### REQUIRED ACTION
A faithful copy of the entries is needed, one that leaves out the pictures.

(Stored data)
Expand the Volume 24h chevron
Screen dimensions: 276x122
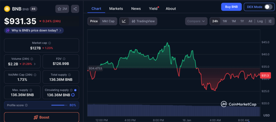coord(35,64)
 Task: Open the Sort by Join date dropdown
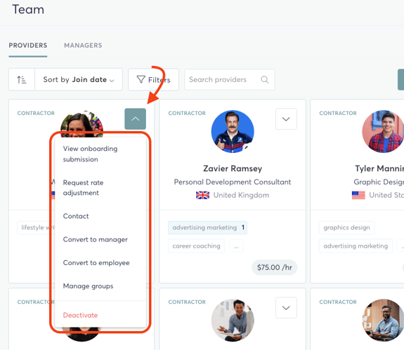click(79, 80)
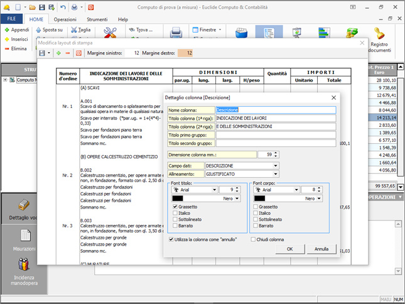The width and height of the screenshot is (405, 304).
Task: Open the Misurazioni panel icon
Action: (x=25, y=236)
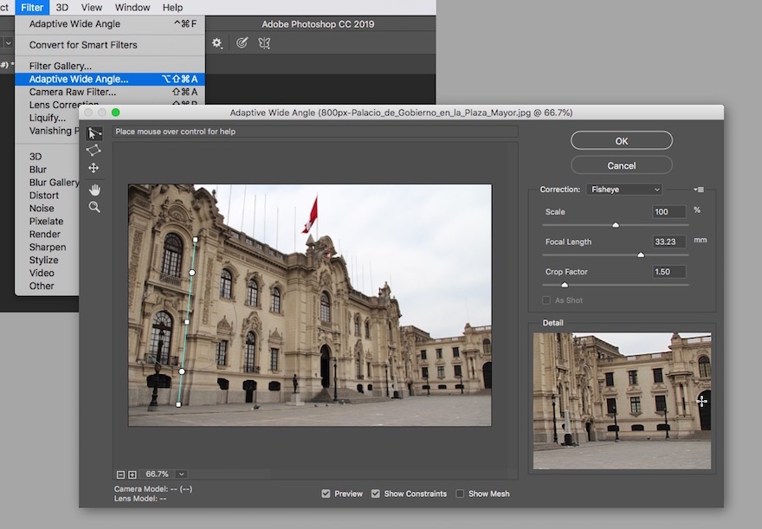
Task: Choose Camera Raw Filter menu item
Action: tap(73, 92)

### ANSWER BOX
Expand the Volume 24h chevron
Screen dimensions: 276x122
coord(35,64)
 Task: Open the Sort by Join date dropdown
click(79, 80)
The width and height of the screenshot is (405, 304).
Task: Open the Misurazioni panel icon
Action: (x=25, y=236)
Task: Choose Camera Raw Filter menu item
Action: tap(73, 92)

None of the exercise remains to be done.